• **Given text**:
[start]
A retelling of my favorite epic, the Mahabharata, from the point of view of Draupadi who here goes by another of her names, Panchaali. For those who don't know the story already, Panchaali is a princess who marries the five Pandava brothers and proceeds to live a rather put-upon life; her attempted stripping by the Pandavas' rivals is the immediate cause of the great war between them.

I have no idea how this book comes across if you're not already familiar with the story, and I am very curious about that. Please report if you fit into that category. (I am especially curious how you felt about the Panchaali/Karna thing; I couldn't tell if it worked for me because of what was actually in the text, or because I was projecting what I already knew about him.)

I think this might well be a good introduction to the story. It definitely tells the whole thing, but in very short form and in excellent prose.

My favorite parts were the ones in which Divakaruni brings more of her own ideas and interpretations to the story. I liked the beginning of the novel, which focues on Panchaali's childhood and young adulthood, better than the later parts, in which Panchaali is only present in her own reflections on events which mostly concern other people. I could have happily read a novel which ended at her marriage, in fact. Once the war begins, Divakaruni proceeds with more of a standard retelling than the re-imagining she began with, and since I've read a lot of re-tellings, that's less interesting to me.
[end]
• **Written tasks**:
• 1. According to the review of the Mahabharata retelling, what was the immediate cause of the great war between the Pandavas and their rivals?
• 2. Retype the review of the Mahabharata retelling word for word, starting at "I think this" and ending at "interesting to me.".

(Text and item location entries)
[start]
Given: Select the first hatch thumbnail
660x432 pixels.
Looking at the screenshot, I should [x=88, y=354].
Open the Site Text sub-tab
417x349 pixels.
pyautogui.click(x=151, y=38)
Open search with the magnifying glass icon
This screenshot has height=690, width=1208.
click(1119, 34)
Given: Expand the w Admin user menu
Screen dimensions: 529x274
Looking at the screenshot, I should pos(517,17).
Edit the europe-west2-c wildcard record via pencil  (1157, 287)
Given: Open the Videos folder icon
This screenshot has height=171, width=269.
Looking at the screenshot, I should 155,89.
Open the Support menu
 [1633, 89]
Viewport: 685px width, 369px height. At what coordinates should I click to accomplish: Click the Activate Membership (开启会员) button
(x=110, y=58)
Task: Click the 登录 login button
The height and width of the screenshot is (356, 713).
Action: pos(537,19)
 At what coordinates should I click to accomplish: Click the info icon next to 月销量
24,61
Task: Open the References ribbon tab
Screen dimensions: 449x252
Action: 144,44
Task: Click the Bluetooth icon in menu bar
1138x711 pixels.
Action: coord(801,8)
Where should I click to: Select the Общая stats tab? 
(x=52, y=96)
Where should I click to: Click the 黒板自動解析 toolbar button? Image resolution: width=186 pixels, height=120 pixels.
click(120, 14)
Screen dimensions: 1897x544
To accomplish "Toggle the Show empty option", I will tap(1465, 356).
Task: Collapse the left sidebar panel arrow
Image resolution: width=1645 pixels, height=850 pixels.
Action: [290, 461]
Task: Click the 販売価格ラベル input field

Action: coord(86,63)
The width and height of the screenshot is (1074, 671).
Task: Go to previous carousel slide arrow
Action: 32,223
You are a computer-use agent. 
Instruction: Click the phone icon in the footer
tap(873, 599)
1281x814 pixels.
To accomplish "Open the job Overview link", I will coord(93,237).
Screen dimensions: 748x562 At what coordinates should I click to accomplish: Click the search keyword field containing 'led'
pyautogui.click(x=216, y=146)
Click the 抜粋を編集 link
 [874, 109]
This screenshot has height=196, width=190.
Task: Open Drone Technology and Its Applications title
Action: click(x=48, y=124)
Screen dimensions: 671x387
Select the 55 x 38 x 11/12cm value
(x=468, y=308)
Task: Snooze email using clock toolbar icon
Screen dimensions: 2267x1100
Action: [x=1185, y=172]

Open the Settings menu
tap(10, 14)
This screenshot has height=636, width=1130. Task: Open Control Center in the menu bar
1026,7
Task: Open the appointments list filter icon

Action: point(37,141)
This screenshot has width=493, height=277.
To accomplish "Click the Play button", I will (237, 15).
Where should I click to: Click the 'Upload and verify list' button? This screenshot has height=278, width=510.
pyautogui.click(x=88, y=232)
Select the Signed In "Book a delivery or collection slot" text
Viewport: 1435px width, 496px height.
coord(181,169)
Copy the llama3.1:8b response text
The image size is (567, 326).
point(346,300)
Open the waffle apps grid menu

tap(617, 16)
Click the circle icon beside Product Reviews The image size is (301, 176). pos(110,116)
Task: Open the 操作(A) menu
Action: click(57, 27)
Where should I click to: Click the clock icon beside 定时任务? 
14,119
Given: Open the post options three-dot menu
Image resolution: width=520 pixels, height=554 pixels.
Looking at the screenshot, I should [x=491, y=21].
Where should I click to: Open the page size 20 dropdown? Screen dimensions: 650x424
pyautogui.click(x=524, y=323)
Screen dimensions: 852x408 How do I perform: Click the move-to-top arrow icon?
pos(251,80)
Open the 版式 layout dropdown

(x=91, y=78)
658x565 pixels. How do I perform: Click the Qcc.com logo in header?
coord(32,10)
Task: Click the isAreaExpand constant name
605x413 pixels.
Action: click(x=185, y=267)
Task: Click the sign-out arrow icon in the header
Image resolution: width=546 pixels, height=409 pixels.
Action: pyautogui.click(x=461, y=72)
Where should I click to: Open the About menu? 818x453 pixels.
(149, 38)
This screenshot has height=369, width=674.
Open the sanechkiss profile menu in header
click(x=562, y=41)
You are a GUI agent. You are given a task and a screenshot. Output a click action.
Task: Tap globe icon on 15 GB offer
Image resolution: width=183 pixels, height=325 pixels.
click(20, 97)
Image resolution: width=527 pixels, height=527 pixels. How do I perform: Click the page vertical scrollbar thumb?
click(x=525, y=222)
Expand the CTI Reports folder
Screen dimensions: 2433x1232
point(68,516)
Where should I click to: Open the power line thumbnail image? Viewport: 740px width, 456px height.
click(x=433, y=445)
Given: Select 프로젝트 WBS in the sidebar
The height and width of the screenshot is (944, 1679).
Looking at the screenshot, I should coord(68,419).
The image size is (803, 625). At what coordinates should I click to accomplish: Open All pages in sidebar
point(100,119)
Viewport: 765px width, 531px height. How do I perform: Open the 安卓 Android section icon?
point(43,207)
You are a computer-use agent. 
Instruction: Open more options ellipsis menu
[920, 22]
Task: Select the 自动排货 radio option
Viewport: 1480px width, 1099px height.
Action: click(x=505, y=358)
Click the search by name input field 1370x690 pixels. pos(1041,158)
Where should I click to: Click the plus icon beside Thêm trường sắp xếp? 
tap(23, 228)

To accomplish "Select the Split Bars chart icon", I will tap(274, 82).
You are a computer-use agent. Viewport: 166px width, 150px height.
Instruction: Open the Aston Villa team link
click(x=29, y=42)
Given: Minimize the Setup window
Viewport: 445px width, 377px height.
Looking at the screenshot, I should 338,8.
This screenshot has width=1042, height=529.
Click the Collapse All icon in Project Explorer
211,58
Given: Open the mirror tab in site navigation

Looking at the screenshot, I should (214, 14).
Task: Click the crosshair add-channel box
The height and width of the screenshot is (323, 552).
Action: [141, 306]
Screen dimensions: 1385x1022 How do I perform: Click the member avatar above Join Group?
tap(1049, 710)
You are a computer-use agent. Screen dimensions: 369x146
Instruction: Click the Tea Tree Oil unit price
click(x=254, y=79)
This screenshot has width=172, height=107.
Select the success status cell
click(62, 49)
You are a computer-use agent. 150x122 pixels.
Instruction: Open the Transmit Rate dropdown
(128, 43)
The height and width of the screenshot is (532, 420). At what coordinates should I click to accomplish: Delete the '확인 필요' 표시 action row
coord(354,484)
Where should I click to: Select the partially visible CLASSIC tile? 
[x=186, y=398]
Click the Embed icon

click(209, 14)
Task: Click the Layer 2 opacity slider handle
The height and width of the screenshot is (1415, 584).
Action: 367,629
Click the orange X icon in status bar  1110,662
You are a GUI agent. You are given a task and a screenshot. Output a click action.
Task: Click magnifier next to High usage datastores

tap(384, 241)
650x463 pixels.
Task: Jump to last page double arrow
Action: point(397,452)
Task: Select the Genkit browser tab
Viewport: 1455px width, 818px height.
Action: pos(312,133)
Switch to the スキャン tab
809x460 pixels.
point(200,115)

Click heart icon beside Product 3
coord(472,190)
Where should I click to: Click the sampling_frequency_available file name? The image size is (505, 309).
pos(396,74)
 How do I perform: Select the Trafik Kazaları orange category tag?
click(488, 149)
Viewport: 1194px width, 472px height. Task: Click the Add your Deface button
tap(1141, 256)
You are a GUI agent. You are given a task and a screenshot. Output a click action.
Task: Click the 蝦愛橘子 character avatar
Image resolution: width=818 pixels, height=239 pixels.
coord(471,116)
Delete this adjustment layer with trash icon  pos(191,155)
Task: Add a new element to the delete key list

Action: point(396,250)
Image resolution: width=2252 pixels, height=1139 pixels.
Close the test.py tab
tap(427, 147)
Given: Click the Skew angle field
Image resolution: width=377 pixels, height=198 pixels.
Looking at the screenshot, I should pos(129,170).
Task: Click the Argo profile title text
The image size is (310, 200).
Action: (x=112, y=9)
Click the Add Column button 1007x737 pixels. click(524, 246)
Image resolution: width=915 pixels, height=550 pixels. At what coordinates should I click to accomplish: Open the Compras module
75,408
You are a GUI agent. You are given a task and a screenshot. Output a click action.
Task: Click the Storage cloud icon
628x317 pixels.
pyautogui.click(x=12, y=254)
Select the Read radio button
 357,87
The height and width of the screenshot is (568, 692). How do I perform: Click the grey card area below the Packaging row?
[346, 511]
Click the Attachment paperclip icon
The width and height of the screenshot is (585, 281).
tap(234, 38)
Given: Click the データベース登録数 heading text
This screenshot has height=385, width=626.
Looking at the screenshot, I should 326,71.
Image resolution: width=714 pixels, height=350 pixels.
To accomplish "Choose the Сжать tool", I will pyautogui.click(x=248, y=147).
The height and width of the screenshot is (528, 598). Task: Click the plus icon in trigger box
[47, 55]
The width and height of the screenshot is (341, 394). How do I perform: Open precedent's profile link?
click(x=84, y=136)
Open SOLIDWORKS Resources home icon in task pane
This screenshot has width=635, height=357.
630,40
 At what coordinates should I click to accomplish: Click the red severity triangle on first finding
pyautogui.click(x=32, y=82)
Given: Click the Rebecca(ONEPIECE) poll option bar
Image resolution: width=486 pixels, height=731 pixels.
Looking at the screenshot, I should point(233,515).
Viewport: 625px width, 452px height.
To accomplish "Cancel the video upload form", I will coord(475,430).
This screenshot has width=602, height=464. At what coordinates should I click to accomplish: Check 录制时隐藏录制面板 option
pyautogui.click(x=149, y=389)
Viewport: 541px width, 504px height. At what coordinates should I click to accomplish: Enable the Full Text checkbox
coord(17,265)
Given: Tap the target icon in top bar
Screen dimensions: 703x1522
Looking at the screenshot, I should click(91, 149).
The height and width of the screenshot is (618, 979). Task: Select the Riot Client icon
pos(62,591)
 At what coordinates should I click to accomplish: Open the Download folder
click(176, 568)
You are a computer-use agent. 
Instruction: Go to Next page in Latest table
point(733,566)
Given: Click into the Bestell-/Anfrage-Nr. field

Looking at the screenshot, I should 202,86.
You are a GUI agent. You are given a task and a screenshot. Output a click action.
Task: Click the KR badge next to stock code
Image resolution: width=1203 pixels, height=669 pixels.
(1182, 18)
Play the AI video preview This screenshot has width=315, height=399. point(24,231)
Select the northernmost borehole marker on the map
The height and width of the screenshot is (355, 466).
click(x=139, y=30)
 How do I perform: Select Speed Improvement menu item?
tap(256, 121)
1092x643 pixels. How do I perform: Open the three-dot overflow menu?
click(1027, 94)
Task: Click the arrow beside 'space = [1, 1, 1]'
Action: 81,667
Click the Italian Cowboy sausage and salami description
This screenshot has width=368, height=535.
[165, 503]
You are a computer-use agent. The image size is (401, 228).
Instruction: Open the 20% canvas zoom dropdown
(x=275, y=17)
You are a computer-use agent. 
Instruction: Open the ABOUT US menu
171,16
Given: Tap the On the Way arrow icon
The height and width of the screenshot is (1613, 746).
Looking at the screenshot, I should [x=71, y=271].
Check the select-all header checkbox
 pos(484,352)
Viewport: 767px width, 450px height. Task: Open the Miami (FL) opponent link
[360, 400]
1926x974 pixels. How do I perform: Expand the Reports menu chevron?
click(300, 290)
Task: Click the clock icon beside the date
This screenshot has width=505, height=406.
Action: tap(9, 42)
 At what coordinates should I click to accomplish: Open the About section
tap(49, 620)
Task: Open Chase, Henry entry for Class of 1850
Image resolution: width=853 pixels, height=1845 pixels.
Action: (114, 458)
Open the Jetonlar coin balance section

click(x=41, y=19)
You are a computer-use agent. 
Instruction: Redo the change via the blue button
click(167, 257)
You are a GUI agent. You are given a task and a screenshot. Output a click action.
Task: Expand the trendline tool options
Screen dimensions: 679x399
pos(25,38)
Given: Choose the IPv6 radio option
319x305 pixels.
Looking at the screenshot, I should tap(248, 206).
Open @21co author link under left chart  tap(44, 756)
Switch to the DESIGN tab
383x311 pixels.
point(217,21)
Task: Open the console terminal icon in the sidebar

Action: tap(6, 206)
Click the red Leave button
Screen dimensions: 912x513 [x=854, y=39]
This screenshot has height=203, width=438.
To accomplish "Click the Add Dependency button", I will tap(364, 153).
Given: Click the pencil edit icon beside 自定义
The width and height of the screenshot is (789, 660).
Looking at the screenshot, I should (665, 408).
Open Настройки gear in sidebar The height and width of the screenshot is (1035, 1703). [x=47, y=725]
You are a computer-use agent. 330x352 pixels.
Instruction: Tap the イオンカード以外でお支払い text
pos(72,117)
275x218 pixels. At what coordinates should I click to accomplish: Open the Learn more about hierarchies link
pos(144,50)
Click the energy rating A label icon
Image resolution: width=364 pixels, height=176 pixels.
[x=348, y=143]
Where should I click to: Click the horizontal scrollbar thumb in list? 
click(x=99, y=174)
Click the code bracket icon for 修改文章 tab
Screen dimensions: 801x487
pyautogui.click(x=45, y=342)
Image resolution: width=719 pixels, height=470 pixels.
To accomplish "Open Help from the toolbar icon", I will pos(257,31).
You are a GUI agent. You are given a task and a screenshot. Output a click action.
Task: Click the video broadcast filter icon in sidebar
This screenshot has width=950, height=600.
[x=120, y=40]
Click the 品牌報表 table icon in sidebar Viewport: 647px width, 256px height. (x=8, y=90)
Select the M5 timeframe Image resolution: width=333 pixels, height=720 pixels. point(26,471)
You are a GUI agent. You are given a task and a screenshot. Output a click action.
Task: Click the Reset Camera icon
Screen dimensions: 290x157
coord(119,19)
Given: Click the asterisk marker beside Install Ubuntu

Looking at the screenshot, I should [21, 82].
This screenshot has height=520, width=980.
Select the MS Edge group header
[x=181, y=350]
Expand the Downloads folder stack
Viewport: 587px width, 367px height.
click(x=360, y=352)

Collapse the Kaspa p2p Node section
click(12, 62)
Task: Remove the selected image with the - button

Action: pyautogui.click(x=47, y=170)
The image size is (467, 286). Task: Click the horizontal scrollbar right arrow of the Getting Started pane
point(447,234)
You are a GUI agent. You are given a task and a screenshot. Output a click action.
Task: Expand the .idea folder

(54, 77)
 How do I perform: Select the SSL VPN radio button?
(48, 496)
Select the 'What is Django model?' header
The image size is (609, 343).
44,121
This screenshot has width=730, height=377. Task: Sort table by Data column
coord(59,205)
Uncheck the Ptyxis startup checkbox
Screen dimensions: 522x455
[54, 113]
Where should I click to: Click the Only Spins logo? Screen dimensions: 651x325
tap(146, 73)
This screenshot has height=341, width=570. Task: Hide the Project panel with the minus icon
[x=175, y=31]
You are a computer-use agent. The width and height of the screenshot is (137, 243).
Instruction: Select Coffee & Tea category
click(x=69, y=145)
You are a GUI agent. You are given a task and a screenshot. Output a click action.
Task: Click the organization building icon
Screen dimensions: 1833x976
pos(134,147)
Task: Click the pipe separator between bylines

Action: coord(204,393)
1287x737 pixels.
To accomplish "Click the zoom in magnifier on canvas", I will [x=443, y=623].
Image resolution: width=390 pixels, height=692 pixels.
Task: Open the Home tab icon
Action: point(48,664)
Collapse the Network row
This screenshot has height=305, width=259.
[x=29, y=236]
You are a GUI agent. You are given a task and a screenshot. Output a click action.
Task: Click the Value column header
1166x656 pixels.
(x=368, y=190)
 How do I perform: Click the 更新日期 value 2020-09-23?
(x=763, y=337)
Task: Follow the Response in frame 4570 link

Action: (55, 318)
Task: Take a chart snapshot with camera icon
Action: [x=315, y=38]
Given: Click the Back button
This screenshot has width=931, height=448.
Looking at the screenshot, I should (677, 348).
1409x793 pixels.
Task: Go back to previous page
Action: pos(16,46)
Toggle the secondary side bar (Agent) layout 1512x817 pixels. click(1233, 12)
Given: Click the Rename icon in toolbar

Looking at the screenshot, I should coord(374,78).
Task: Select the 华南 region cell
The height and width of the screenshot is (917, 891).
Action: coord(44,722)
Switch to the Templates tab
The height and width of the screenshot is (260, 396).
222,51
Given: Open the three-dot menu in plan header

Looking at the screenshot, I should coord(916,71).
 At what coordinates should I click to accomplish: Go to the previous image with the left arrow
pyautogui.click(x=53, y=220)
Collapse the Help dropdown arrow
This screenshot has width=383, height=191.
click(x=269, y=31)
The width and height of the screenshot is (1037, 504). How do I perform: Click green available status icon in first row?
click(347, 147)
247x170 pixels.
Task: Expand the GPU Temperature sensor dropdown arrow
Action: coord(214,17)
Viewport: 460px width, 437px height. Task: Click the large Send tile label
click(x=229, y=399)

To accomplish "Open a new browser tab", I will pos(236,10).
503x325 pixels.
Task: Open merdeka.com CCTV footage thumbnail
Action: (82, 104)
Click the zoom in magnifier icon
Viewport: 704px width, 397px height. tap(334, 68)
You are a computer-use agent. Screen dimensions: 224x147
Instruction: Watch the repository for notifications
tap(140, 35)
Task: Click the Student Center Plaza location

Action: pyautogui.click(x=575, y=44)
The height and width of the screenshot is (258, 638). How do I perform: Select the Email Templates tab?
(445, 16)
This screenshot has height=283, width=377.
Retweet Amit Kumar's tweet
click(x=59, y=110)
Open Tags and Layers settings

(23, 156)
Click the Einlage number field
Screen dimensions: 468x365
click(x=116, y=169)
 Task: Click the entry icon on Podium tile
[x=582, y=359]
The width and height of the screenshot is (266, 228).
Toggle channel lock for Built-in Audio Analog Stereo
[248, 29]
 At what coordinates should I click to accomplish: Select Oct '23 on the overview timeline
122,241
[end]
• **Answer list**:
• 1. The rivals' attempted stripping of Panchaali.

• 2.
I think this might well be a good introduction to the story. It definitely tells the whole thing, but in very short form and in excellent prose.

My favorite parts were the ones in which Divakaruni brings more of her own ideas and interpretations to the story. I liked the beginning of the novel, which focues on Panchaali's childhood and young adulthood, better than the later parts, in which Panchaali is only present in her own reflections on events which mostly concern other people. I could have happily read a novel which ended at her marriage, in fact. Once the war begins, Divakaruni proceeds with more of a standard retelling than the re-imagining she began with, and since I've read a lot of re-tellings, that's less interesting to me.